James worked with the Electronic Warfare group in developing solid state microwave technology used for electronic warfare, used in military aircraft to jam missile weapons.  That led to his team’s development work on the airborne transponder collision avoidance systems. The spin-off of this technology is the TCAS system used in most airplanes today.  Similar microwave signal processing technology was used in the river and harbor navigation system RIHANS, later replaced by satellite navigation. 

Other defense projects included Intrusion detection systems used in the Vietnam War. The remote devices were the size of a silver dollar and their detection sounds were picked up by a unit about the size of a brick for radio relay to control centers.  The relay unit could also pick up seismic movement of people and vehicles and differentiate from natural seismic vibrations such as trees and animals.  Working with Disney Studios, the remote devices were disguised to look like something natural to the area, like animal feces. The remote devices were dropped by airplanes. James worked with the U.S. Army Special Forces to field test the devices.

The Rockwell / Rocketdyne / Boeing Years (1976 to retirement in 1994)

James moved to Rockwell International Rocketdyne Division the summer of 1976. He worked on the Rocket engine control and monitoring systems and was involved in satellite deployment rockets and the rocket engines on the Space Shuttle program.

Rockets to Star Wars

Next James was involved in the Star Wars projects, of the Regan Era.
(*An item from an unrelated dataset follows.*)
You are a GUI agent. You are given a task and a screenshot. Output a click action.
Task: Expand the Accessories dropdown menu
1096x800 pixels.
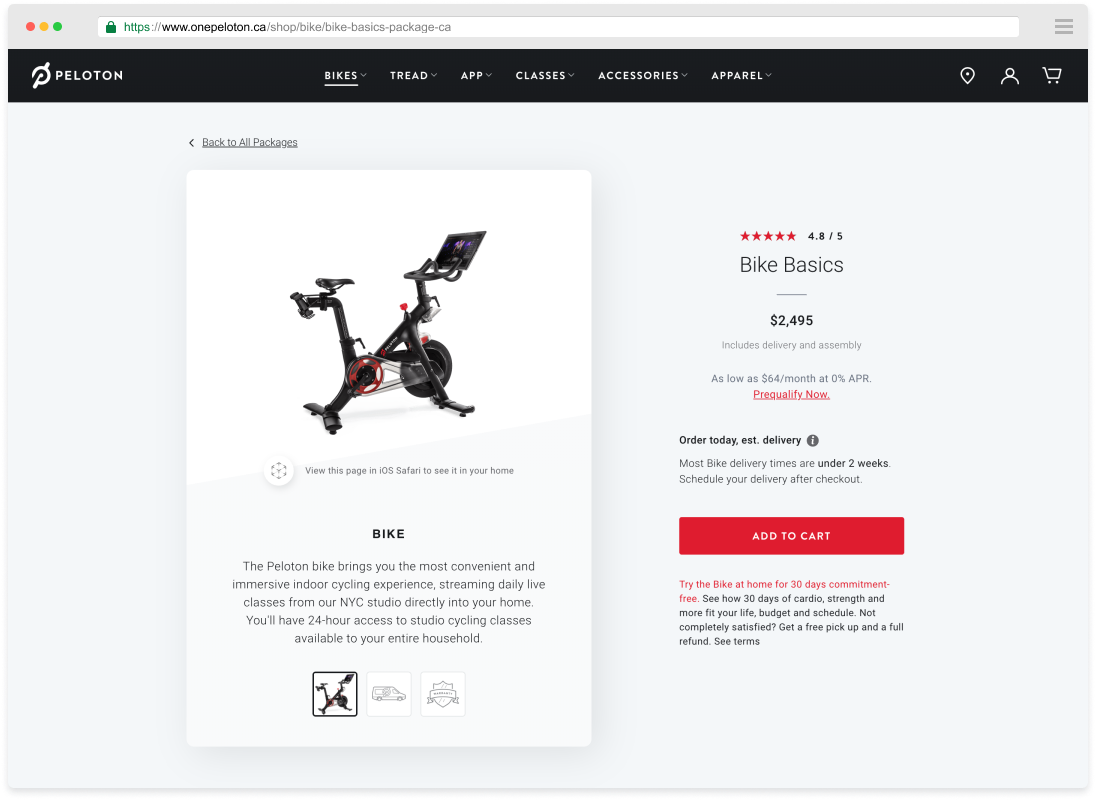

Work included anti-nuclear missile defense systems.  Some of this technology has been field tested and deployed and is still classified today.

James worked with Los Alamos National Labs in development of high powered lasers used for nuclear fuel processing as part of Department of Energy programs.  The pulse power systems of these lasers had to deliver 5 gigawatts of electric power to the electric discharge excimer laser in pulses of a thousand times a second.  This delivered 160,000 amperes at 40,000 volts.

James did the pulse power systems for a free electron laser. This technology is still under development today, 25 years later.  The advantage of the free electron laser is that it is tunable to make different wave lengths of light, unlike gas or crystal lasers where the color is specific to the chemical properties of the molecules used. Rockwell’s research was for development of laser medical and surgical applications.

The International Space Station

James, as a part of a multi-company team developed the Space Station power generation and distribution systems. His work included technology development and the integration and testing of the space stations power system components which were launched to build out the International Space Station in 1998.

Other technology developments and projects James worked are still classified 25 years after retirement.  James retired in 1994 but continued to do consulting work with Boeing – Rocketdyne for the next two years.

Today James still reads up on technological breakthroughs and advances and continues to keep in touch with his fellow workers and friends around the world with his Ham Radio, the original social network before Facebook and Twitter.

What attributes of your success would you pass on to Seattle University students of today:

  1. Curiosity
  2. Perseverance
  3. Serendipity
  4. Faith in my abilities and the abilities of others
  5. Teamwork
  6. Loving the challenge!

But as a famous Group Executive Vice President at RCA once said, “springs, glue, and people are the cause of most of the problems in my career, but not necessarily in that order”.